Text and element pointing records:

· · · · · · ·

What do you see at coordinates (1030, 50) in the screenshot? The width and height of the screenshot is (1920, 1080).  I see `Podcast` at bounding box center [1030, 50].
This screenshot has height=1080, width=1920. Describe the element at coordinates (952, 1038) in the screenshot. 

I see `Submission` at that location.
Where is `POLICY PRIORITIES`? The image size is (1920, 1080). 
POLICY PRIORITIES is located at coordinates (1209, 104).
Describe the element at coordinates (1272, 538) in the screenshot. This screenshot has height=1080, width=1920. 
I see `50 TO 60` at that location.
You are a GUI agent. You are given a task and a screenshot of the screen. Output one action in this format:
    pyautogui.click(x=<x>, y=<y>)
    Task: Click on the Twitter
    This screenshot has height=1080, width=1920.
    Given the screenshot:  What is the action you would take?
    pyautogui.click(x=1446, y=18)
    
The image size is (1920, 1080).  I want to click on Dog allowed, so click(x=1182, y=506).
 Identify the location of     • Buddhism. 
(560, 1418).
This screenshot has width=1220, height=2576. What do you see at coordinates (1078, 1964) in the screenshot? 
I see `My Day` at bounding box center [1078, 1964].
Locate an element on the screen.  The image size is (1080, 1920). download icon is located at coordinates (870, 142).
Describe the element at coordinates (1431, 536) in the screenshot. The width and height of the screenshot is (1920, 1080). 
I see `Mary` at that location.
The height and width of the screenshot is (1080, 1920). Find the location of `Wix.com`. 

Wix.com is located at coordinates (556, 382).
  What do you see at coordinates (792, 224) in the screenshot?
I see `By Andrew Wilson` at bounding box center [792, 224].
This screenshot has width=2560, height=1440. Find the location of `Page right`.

· · · · · · ·

* **EXERCISE GOAL**: Repeat the lines from the rows, beginning with the line that contains "This screenshot has width=1220, height=2576." and ending after the line that contains "Locate an element".

* **EXERCISE SOLUTION**:
This screenshot has width=1220, height=2576. What do you see at coordinates (1078, 1964) in the screenshot? 
I see `My Day` at bounding box center [1078, 1964].
Locate an element on the screen.  The image size is (1080, 1920). download icon is located at coordinates (870, 142).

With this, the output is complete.